Your instructions ->
Below are the records; copy every line in them that holds the string "computer".

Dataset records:
----------------------------------------

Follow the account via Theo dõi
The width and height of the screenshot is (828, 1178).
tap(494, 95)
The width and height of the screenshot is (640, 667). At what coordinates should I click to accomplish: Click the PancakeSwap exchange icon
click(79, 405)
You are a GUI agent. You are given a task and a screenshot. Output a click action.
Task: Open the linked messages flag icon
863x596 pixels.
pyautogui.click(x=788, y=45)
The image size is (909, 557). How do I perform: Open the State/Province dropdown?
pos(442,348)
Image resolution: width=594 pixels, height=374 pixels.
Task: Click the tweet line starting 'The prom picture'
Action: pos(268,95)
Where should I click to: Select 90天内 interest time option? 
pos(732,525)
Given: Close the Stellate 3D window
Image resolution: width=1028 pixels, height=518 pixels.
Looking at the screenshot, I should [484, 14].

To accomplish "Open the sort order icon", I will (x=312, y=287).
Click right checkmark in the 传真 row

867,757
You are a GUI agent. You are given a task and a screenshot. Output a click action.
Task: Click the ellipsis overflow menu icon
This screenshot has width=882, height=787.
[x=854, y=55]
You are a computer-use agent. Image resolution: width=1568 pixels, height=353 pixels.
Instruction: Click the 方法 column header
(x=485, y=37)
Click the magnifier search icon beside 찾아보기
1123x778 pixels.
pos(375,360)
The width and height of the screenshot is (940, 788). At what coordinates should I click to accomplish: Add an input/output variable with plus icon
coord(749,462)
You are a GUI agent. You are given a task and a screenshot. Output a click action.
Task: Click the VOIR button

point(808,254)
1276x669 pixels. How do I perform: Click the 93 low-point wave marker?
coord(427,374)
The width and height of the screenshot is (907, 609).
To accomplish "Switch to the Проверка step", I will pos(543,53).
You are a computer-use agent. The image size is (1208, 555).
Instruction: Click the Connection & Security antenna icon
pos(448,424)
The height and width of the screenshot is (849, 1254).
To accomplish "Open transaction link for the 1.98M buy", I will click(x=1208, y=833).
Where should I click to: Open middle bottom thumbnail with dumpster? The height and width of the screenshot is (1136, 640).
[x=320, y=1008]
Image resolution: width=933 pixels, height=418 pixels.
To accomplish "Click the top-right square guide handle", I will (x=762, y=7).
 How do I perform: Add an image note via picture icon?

----------------------------------------

Finished exercise ->
You are a computer-use agent. Image resolution: width=1568 pixels, height=353 pixels.
You are a computer-use agent. The image size is (1208, 555).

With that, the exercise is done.